A phase III study by Stahl and colleagues[25] demonstrated that preoperative chemotherapy alone may not be an adequate approach for patients with resectable GEJ adenocarcinomas. A recent phase II study published by Starling and colleagues evaluated an approach in which patients received preoperative chemotherapy with epirubicin, cisplatin, and capecitabine (Xeloda).[26] The primary endpoint of the study was pathological complete response. The study was discontinued early because the primary endpoint had not been met at the time of the interim analysis. Of 28 evaluable patients, the response rate was estimated to be 46%. Subsequently, 76% of these patients underwent resection, with 73% undergoing an R0 resection and 27% undergoing R1 resection. The pathological complete response rate was only 5.9% in the intent-to-treat population. These results are similar to those obtained by others and indicate that for patients with distal esophageal or GEJ adenocarcinomas, the standard of care should be combined modality treatment when a neoadjuvant approach is pursued. If radiation therapy is not included preoperatively, then additional chemotherapy after resection should be administered.

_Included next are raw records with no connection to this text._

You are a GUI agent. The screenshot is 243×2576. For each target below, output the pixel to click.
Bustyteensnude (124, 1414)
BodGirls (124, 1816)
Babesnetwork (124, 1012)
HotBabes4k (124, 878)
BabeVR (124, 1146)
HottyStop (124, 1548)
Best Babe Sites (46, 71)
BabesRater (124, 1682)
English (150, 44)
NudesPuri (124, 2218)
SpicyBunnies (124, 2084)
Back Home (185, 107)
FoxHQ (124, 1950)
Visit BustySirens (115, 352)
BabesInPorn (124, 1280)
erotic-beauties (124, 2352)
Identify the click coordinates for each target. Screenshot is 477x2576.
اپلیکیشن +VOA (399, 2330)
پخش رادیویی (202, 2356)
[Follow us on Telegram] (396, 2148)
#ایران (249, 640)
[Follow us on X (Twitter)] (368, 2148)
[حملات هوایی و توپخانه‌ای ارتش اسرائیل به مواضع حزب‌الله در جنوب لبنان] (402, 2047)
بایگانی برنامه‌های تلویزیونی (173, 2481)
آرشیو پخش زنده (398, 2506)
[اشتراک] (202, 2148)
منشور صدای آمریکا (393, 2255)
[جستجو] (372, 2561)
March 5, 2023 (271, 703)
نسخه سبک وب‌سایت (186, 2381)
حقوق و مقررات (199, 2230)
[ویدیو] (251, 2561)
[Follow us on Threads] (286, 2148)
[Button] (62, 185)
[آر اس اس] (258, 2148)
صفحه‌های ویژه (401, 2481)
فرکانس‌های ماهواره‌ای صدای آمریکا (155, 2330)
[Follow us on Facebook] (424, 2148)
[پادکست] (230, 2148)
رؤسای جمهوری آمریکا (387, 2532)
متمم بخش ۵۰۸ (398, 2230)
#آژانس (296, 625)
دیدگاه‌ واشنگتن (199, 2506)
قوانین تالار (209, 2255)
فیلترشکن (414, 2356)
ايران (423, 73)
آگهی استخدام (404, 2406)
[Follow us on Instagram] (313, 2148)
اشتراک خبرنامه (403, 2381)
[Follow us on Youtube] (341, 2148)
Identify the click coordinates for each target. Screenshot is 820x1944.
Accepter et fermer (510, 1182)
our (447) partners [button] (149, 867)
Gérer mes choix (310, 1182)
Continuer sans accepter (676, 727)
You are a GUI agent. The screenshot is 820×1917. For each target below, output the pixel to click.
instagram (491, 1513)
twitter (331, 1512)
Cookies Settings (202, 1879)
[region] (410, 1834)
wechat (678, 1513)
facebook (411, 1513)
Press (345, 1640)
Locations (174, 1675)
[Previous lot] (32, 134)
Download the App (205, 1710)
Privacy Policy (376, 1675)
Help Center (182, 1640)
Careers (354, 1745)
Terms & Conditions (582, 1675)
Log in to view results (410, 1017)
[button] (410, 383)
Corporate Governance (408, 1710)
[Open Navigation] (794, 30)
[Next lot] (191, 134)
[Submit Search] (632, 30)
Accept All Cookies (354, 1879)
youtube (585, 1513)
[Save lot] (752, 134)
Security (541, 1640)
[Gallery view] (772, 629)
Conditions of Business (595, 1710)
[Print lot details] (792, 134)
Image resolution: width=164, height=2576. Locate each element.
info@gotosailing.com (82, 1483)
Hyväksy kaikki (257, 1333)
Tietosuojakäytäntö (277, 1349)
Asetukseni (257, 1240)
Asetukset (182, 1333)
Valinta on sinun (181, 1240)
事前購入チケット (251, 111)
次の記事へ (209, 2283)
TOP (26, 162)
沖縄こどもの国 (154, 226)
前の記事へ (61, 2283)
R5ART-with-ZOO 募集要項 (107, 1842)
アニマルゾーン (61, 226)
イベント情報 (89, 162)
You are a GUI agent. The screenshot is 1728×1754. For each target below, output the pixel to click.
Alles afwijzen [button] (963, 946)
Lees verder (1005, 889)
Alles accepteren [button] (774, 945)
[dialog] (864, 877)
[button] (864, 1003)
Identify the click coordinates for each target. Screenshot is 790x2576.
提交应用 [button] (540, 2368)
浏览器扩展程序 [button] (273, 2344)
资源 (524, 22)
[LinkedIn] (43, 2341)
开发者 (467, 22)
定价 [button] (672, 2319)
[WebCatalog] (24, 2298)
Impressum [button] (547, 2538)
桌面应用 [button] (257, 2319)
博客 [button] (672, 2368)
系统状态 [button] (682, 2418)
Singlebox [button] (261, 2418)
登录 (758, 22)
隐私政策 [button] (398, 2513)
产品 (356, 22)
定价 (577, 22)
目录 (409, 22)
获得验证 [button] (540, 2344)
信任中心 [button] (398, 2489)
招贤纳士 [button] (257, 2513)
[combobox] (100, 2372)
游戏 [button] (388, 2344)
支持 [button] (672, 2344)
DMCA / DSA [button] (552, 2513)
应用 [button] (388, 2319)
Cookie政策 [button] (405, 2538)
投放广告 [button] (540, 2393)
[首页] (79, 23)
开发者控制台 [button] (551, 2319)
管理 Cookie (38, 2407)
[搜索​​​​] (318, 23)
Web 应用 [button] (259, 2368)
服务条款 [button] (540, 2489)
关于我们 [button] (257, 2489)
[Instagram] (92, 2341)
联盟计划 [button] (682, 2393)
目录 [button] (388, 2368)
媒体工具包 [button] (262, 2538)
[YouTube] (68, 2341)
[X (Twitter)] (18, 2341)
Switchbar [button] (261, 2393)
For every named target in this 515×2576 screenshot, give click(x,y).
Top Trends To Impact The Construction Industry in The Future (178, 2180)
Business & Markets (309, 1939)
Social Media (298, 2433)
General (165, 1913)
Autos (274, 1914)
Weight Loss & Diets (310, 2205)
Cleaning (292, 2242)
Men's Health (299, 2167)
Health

The current standard of care for stage II and III esophageal cancer appears to be neoadjuvant chemoradiation consisting of a variety of chemotherapy regimens in conjunction with full-dose radiation therapy. This approach has made it possible to deliver the full dose of treatment up front and also results in a reasonable pathological complete response rate. A stage-specific approach to esophageal cancer can result in better outcomes.
Financial Disclosure:The author has no significant financial interests or other relationships with the manufacturers of any products or providers of any service mentioned in this article.